With no setlist, Cunliffe just called out a tune and off they went. Miles Davis
is always a good call and the first one made here. Although written by George Shearing
, "Conception" is a tune mostly associated with Davis. Patitucci's thick rich upright established early, Colaiuta brought his nuanced reactions from start to finish, and Cunliffe played as if he had fallen into heaven. There was more improvisation in one song than you often will hear in an entire album. A refined gentlemanly greeting called out softly for the classically mysterious "Laura," while Wayne Shorter
's "Ana Maria" is remembered with elegance and uplifting charm. Cunliffe gliding effortlessly through Colaiuta's epitome of musicality and Patitucci's nuanced and savory grooves. "The One Step" emphatically defies the lack of rehearsal with a truly deft conversation. With such magnificent bookends, Cunliffe was as if a kid in the candy store. He gleefully shined, playing very much in the moment. Appreciating Cunliffe's sincere happiness, Patitucci and Colaiuta too were having fun with it.
Then it was time to swing, and wow did they swing. "7 Steps To Heaven" was empowered with high tempo, and the trio at fever, yet controlled, pitch throughout the Miles Davis juggernaut. The tune also featured Colaiuta's masterful drum solo. This one was sizzling, even by his standards. Catching their collective breath with "Good Morning Heartache," the other side of the emotional curve is expanded. The Billie Holiday
classic is presented with clear lines and brilliant turns. The trio then goes to the movies with the Harold Arlen
and Johny Mercer tune "My Shining Hour." Recorded by many, most notably John Coltrane
, here it is reimagined with clever nuances embedded inside intelligent conversation. Thelonious Monk
's slightly quirky "We See' is also given quite the makeover with Colaiuta and Patitucci augmenting Cunliffe's every note and detail. Closing in style, the trio celebrates the melodic and rhythmic design of Jule Styne's "Just In Time." While maintaining the tune's sweetness, they bring some gait and high spirits to the mix.

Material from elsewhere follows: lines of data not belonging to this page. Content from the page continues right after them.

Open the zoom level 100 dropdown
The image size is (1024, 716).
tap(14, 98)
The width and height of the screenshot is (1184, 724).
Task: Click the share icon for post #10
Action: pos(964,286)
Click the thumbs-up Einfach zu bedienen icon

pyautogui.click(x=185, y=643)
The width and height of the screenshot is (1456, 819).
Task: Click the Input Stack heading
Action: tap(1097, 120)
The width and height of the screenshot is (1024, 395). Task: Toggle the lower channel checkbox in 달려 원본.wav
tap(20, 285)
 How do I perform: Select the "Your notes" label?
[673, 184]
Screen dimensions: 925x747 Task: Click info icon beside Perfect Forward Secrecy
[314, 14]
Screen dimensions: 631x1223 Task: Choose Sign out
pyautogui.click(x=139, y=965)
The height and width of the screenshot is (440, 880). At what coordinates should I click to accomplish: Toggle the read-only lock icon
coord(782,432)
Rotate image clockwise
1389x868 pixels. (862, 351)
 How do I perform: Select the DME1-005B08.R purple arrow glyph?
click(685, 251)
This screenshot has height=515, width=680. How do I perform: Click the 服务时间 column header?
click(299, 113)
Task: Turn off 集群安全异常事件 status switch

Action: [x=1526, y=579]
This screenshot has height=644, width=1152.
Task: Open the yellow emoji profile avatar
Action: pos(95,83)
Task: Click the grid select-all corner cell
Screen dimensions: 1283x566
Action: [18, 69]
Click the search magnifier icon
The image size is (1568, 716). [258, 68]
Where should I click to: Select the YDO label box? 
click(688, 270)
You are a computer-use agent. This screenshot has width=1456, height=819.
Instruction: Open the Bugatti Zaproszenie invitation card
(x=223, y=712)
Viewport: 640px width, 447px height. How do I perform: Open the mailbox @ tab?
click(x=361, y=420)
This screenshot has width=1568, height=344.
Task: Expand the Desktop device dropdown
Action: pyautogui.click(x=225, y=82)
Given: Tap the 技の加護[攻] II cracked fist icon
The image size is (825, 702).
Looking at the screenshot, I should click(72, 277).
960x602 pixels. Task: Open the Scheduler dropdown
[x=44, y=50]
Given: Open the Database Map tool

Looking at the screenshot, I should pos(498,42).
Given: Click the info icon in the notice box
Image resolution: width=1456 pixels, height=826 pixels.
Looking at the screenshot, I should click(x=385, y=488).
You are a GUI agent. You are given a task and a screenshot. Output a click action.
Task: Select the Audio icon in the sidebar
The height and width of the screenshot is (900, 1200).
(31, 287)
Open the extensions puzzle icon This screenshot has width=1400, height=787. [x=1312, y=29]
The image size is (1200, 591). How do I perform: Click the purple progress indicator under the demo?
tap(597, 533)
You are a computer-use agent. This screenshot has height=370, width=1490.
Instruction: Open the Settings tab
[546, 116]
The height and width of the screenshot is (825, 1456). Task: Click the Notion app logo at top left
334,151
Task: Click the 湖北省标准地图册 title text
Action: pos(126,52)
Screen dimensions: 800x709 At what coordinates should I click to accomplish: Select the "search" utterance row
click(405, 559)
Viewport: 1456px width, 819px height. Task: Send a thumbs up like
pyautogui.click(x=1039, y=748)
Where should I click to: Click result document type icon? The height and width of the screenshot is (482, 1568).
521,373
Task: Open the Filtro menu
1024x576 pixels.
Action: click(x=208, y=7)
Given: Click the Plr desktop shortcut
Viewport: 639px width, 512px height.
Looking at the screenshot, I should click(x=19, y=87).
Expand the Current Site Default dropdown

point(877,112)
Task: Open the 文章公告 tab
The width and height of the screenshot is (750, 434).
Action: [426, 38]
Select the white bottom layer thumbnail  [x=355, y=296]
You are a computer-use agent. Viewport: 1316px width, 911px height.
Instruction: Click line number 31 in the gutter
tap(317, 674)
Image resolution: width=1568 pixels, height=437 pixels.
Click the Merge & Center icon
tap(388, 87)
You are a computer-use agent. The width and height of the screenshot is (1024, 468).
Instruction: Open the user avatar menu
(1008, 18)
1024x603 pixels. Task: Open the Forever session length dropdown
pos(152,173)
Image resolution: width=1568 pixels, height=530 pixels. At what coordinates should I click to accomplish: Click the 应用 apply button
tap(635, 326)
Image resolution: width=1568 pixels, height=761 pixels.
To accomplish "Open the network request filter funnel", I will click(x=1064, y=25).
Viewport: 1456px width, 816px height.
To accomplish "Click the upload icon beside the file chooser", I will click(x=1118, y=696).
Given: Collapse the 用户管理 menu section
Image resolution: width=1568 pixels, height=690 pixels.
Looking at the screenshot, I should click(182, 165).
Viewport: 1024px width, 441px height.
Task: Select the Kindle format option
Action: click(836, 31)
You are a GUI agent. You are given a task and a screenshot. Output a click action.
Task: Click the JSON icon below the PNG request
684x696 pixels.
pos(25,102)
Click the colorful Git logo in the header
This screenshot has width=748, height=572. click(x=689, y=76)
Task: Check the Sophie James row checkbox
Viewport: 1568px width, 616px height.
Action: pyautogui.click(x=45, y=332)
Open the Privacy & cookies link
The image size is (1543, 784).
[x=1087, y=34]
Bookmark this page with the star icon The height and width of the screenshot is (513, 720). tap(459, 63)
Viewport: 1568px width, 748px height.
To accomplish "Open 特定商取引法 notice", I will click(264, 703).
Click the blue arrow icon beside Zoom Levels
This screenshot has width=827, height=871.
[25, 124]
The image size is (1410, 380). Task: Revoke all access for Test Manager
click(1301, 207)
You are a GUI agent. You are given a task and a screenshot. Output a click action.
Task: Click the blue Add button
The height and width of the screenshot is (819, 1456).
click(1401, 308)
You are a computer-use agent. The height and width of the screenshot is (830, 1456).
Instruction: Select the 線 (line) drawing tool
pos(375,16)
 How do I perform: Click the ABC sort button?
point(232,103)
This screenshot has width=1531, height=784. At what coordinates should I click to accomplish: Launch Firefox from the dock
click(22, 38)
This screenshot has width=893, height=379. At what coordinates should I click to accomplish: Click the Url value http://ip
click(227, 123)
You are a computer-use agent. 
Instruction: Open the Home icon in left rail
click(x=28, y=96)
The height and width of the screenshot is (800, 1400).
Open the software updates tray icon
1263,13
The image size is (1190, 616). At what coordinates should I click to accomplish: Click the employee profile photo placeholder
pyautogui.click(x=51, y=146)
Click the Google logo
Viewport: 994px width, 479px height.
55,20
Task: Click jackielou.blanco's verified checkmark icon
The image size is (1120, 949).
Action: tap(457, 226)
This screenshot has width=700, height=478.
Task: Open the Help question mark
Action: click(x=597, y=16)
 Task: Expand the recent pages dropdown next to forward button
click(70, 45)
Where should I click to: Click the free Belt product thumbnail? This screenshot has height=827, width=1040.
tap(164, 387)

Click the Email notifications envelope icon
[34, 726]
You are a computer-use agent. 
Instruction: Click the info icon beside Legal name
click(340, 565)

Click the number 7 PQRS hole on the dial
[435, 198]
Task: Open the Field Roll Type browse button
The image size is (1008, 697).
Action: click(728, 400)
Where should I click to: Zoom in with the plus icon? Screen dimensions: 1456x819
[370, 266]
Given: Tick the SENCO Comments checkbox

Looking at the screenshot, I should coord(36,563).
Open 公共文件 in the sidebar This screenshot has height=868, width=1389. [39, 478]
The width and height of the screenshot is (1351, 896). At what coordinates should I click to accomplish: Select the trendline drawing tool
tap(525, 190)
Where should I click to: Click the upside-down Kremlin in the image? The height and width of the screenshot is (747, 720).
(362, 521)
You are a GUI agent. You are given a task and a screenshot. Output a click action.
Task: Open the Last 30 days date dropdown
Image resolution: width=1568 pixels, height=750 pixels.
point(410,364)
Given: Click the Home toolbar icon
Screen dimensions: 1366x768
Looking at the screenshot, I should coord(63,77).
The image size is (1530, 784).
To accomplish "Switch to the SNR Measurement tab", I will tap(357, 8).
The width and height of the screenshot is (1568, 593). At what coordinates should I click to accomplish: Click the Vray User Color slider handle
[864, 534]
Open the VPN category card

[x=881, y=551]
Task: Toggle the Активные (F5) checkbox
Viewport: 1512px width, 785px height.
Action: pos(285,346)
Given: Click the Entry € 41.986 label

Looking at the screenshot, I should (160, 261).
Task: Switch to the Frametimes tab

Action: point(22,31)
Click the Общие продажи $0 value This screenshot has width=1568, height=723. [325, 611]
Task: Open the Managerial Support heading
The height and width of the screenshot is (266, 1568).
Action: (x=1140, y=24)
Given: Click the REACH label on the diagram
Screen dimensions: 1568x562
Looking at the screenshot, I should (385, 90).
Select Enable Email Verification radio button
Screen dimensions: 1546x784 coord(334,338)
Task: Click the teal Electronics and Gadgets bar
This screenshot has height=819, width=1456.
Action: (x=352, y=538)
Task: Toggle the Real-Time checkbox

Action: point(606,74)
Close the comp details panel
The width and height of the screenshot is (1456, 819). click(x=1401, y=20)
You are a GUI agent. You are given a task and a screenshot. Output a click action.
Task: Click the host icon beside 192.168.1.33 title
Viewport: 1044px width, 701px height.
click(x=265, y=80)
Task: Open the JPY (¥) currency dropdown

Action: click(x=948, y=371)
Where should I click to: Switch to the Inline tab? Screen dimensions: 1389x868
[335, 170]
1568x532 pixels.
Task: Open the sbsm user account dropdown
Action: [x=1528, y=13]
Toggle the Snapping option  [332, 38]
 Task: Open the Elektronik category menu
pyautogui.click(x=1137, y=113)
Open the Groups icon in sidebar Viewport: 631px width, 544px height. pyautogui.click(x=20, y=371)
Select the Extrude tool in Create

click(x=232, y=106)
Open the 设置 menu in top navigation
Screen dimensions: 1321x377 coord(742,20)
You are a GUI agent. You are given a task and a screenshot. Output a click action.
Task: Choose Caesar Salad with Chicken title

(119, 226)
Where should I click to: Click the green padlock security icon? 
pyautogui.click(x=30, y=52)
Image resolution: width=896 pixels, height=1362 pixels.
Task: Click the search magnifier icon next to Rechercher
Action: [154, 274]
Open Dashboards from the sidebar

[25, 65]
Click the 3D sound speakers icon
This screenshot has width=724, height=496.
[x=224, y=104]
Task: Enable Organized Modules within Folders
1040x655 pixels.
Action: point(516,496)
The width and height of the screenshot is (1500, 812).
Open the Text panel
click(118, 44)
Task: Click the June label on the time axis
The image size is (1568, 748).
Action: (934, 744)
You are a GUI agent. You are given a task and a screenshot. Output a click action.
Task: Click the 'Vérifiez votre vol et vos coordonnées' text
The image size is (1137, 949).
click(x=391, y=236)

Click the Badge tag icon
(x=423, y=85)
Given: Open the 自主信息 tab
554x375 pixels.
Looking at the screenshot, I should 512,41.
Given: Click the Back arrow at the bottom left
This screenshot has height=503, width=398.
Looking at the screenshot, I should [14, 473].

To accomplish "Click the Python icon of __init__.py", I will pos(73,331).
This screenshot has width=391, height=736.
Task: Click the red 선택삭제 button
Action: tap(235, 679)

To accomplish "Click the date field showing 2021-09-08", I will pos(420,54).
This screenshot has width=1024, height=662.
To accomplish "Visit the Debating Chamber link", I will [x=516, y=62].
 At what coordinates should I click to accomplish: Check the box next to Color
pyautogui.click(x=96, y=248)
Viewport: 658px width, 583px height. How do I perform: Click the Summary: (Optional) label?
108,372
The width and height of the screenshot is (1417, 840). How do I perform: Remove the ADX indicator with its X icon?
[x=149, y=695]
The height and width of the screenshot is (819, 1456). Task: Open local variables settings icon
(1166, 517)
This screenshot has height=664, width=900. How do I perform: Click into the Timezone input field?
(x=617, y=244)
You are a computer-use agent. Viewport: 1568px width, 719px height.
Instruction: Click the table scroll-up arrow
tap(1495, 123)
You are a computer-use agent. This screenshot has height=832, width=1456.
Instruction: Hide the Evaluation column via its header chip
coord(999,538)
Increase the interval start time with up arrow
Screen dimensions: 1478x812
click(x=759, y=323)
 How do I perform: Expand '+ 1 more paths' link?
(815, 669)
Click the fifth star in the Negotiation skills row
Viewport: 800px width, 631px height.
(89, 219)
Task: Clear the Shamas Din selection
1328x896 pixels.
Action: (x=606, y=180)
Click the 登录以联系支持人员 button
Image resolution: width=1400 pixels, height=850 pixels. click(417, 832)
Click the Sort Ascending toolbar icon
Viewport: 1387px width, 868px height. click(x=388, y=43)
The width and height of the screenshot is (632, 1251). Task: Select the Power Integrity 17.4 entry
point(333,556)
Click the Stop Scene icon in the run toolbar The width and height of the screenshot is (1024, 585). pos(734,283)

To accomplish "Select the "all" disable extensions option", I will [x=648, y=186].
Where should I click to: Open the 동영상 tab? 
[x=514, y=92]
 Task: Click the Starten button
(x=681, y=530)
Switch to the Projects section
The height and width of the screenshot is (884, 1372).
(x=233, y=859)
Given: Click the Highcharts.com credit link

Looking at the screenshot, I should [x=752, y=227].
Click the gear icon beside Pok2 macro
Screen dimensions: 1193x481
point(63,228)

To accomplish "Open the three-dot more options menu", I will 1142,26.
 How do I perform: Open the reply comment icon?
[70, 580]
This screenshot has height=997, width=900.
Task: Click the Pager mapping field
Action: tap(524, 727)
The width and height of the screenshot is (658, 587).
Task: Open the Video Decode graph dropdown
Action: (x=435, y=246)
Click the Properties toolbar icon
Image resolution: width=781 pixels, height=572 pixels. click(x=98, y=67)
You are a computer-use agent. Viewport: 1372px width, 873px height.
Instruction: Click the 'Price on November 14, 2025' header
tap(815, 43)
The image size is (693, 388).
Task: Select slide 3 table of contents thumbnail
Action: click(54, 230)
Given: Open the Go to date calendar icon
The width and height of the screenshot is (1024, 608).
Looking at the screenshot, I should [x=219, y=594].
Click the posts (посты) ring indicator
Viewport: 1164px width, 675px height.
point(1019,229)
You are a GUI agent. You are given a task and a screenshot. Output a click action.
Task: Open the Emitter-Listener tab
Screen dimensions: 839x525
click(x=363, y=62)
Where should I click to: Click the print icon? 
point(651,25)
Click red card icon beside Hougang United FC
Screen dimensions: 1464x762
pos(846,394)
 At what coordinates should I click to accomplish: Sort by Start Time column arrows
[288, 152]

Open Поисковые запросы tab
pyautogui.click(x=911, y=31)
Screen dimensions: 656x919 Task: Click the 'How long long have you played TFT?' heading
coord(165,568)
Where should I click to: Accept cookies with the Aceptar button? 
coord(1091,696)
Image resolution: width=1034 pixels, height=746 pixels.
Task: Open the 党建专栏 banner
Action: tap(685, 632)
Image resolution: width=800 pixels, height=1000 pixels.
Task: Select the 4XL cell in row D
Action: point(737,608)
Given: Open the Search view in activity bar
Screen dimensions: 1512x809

The connectivity heard here belies the fact that Cunliffe had never played with Patitucci or Colaiuta in a trio ensemble. Instead it was the freshness and heightened interplay that was very impactful. It was a conversation well overdue. Blue Note, Prestige, and a few other labels used to make records in a day, if not a few hours, back in the 1950s. That lost art of innate chemistry may resurface after this stellar collaboration. There are organic reactions on Trio
that are instinctive, not pre determined. These responses may be gone, or at least sizably altered if rehearsed over and over. Instead they were looking at each other and playfully challenging each other in the moment. Spontaneously was as much at play here as Patitucci, Colaiuta, and Cunliffe.
Conception; Laura; Ana Maria; The One Step; 7 Steps to Heaven; Good Morning Heartache; My Shining Hour; We See; Just in Time.